I would like to say it is a great pleasure to follow Stephen Pound, but it is very difficult to follow the hon. Gentleman. Once again, I welcome what he said and the way that he said it, with his customary humour and good grace.
I welcome the Minister to his place and wish him well. We look forward to working with him. I formally put on record our condolences to the SDLP and to the people of South Down on the sad loss of Eddie McGrady, who was a very decent and honourable representative for all the people of South Down. I have expressed my sentiments privately and I have written to the SDLP, but I want to put that formally on the record. He was a true outstanding example of what a Member of Parliament and an elected representative should be.
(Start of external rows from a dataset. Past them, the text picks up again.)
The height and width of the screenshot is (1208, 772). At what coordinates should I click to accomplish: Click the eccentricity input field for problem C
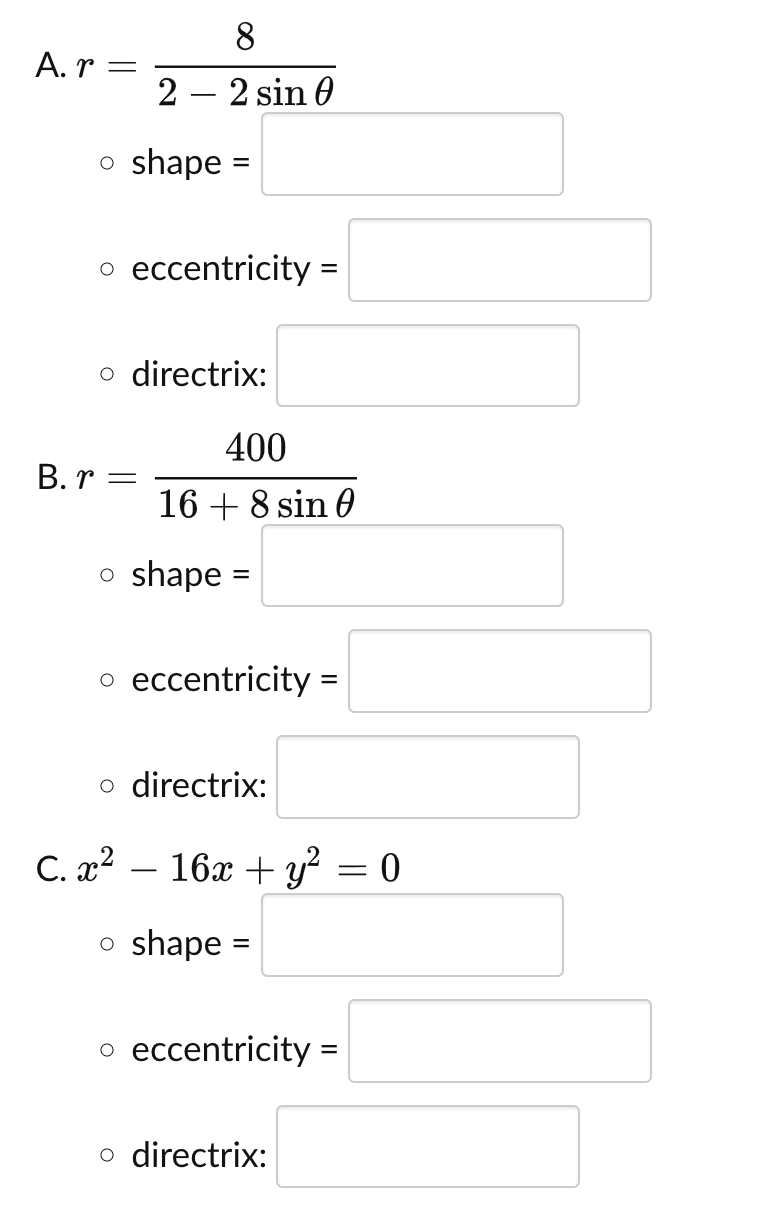click(500, 1041)
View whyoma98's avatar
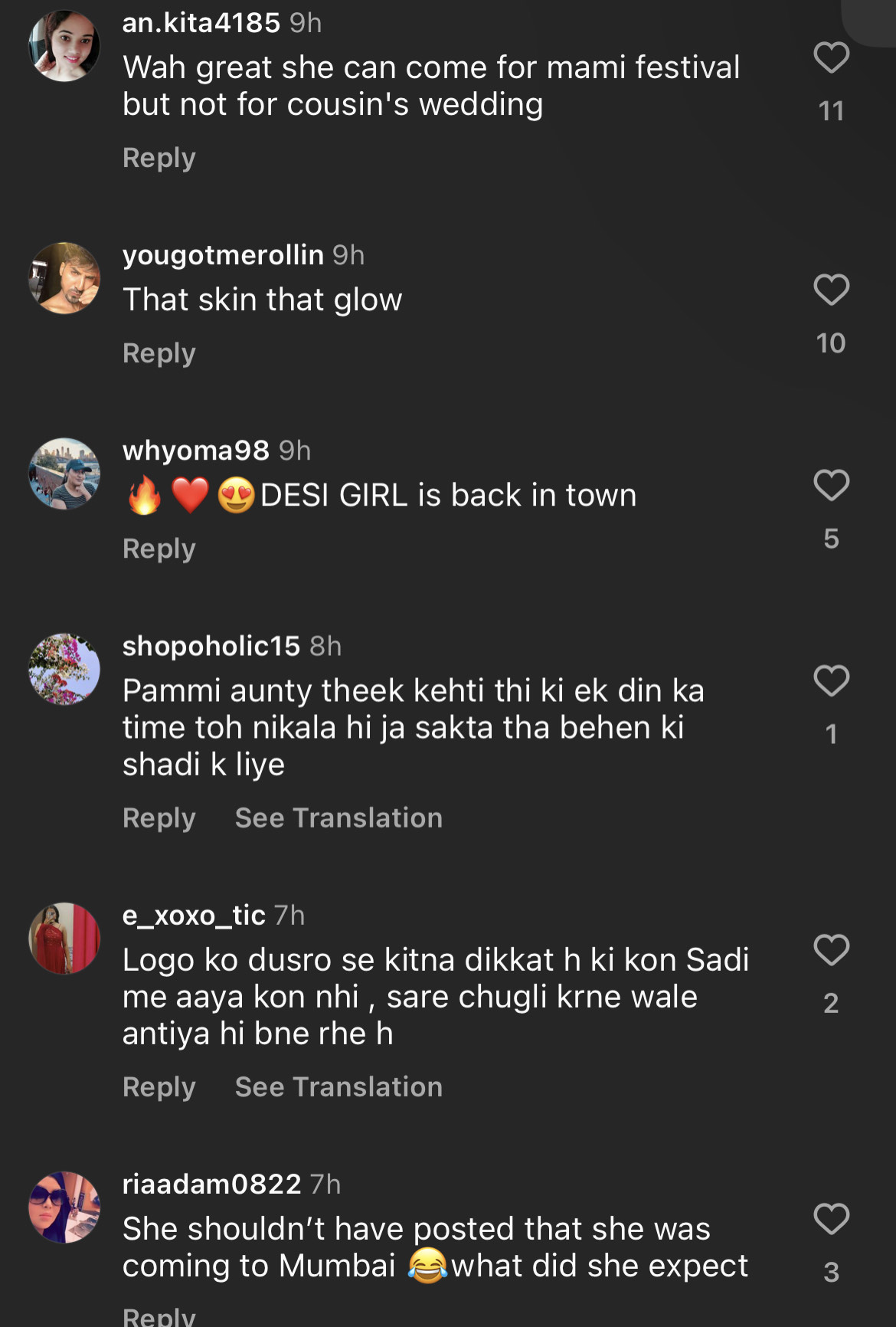896x1327 pixels. tap(64, 473)
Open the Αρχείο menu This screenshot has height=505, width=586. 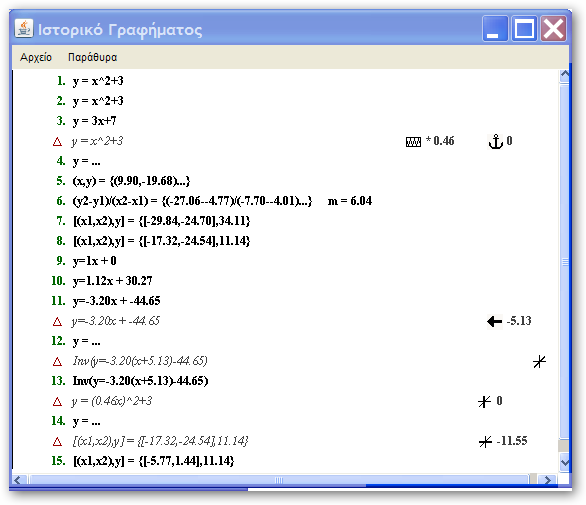[36, 57]
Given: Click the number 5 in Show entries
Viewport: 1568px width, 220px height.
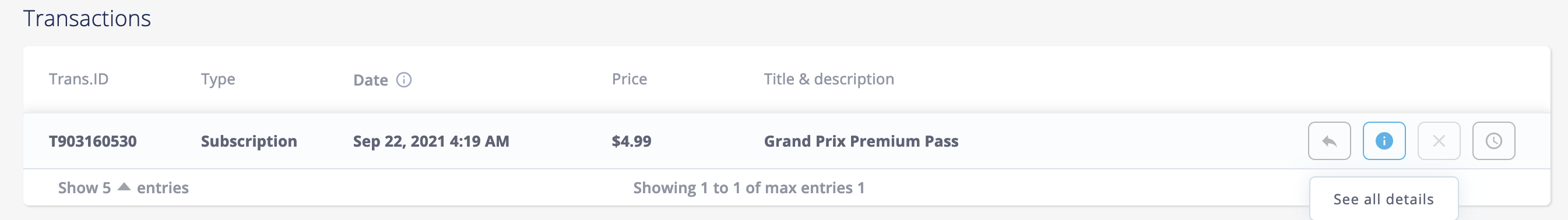Looking at the screenshot, I should (x=107, y=188).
I also want to put on record our condemnation of the attack on the offices of Naomi Long. I note that my hon. Friend Mr Campbell has tabled a motion for debate today in the Northern Ireland Assembly condemning that and other attacks. He made the point that whether these evil acts have a loyalist or republican label, they are equally wrong, regardless of who is responsible. I think that all hon. Members will endorse that. We as democrats must stand up against attacks. Members of my party and of the SDLP, and members of other parties and of no party, have had their person, their offices and their property attacked previously, simply because they stood up and expressed a point of view in a democratic way. It is scandalous that anyone should be targeted for doing that.
We welcome the Bill. It is limited in scope, but nevertheless it deals with some important matters. We wish it had gone further in relation to party donations and the point that I raised in relation to a glaring loophole, but no doubt we will return to that at some point. I welcome the fact that the election for the Northern Ireland Assembly has been brought into line with those for Scotland and Wales. We now have an equal situation for the Welsh Assembly, the Northern Ireland Assembly and the Scottish Parliament. The Government have been sensible and right to do that. There are the new arrangements for the Minister of Justice and the Assembly’s power to reduce the number of MLAs, which we certainly want to see. There are far too many Assembly Members in Northern Ireland, and the number needs to be reduced.
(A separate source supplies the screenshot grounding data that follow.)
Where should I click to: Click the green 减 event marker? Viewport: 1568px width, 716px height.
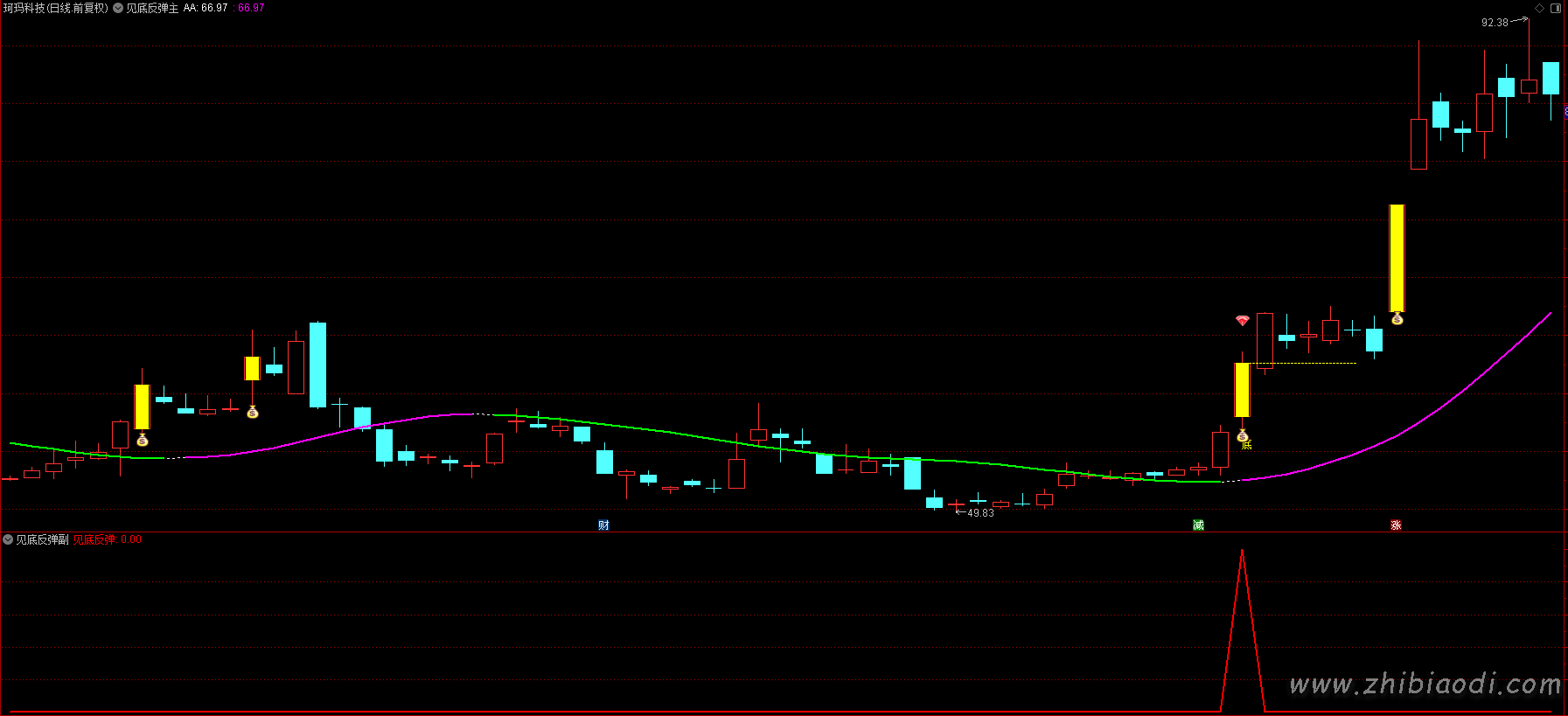(x=1198, y=525)
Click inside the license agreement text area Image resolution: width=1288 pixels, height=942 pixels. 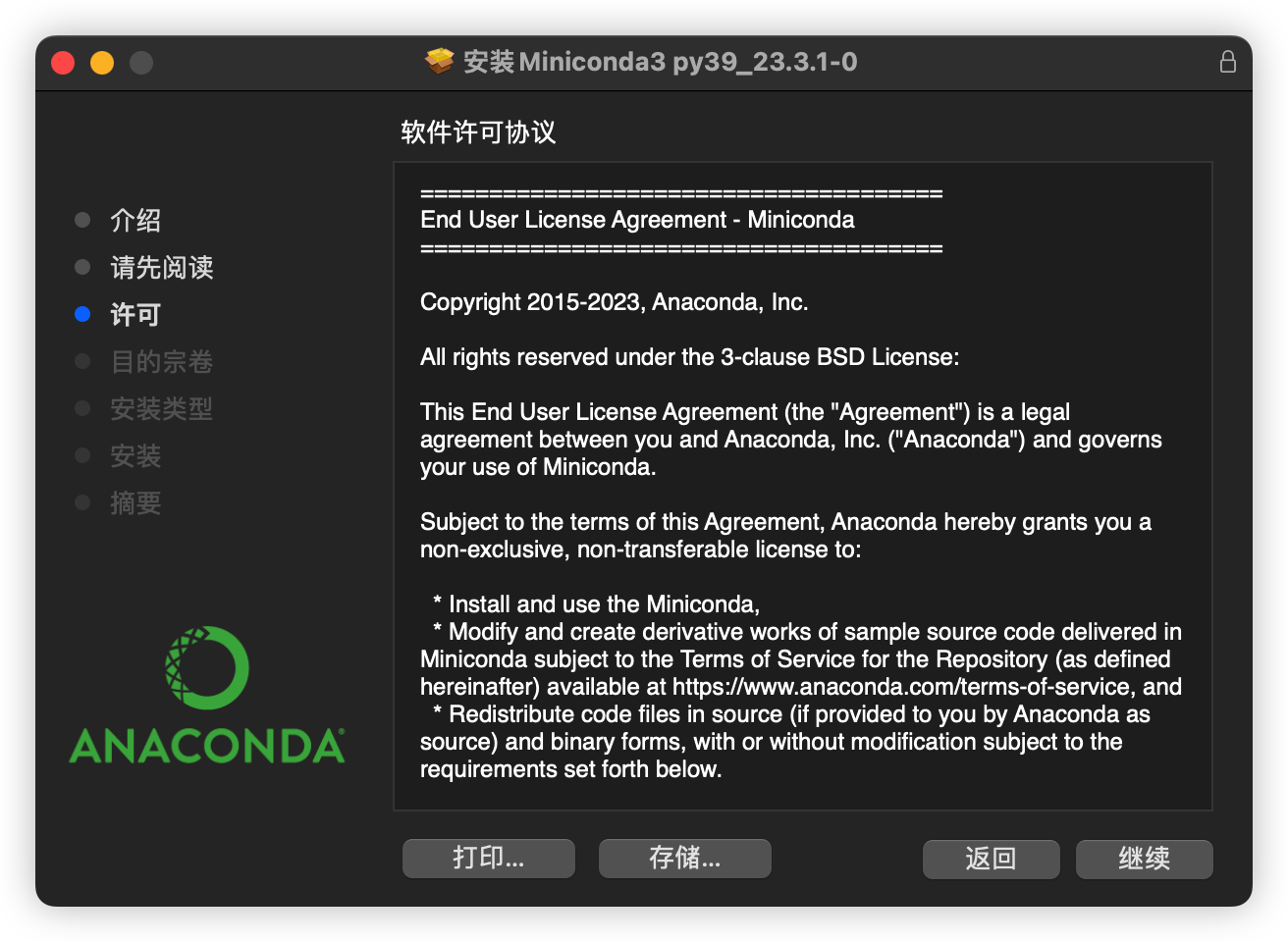coord(803,487)
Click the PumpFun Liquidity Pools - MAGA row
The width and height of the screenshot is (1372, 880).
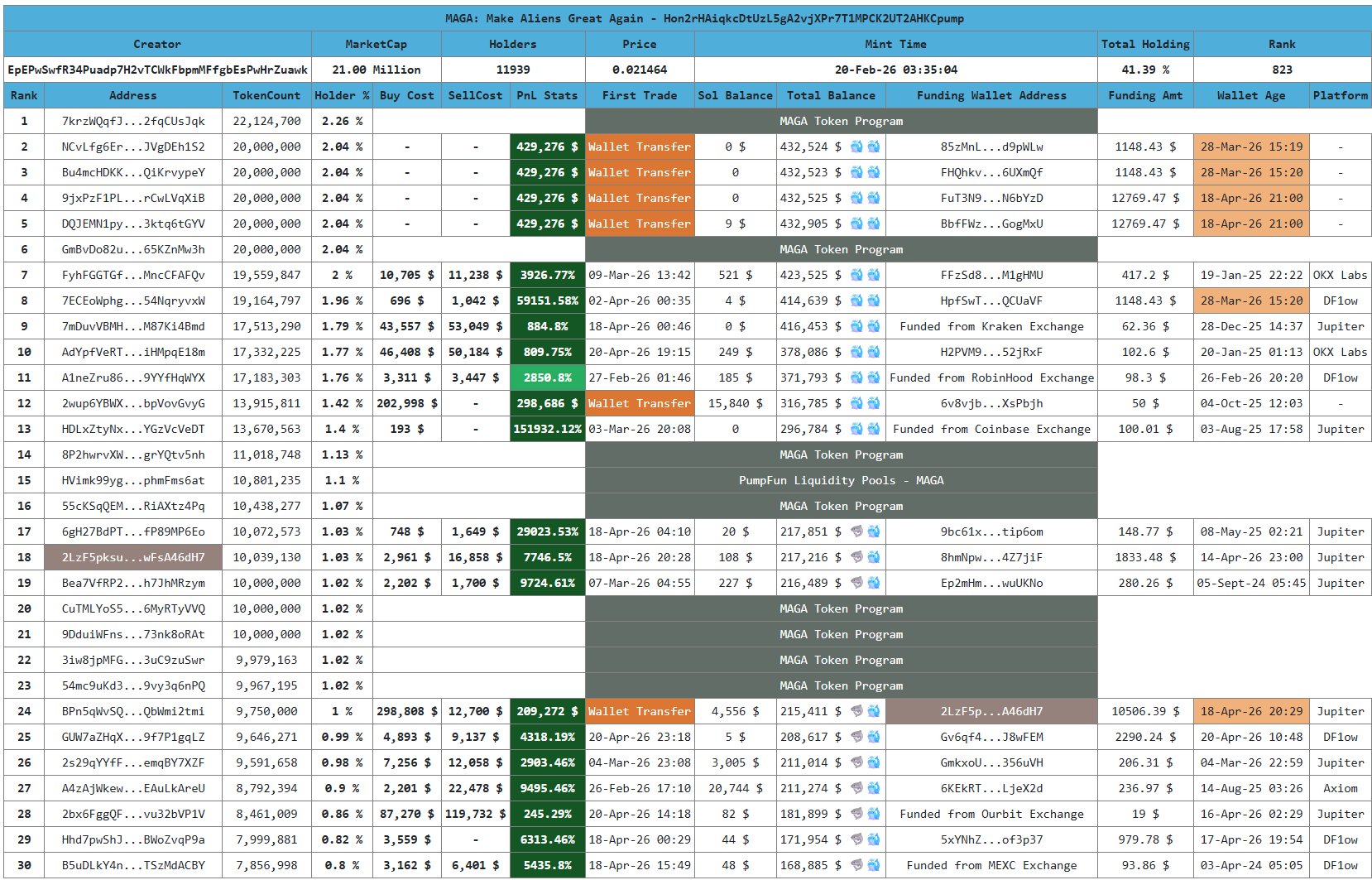(x=841, y=480)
We recognise that other more substantive issues need to be debated and for which provision needs to be made. We hope that after the Haass talks and further consideration in the Assembly and Executive Review Committee we will be in a position to come forward with some kind of consensus on major issues and debate them further and, if necessary, legislate for them in this House.
I welcome the opportunity to speak on Third Reading. We had a good debate on Second Reading and during part of the Committee stage in this Chamber in June, and my hon. Friend Mark Durkan took the Bill forward in Committee. Tonight we discussed further amendments on Report and now we have the Third Reading debate.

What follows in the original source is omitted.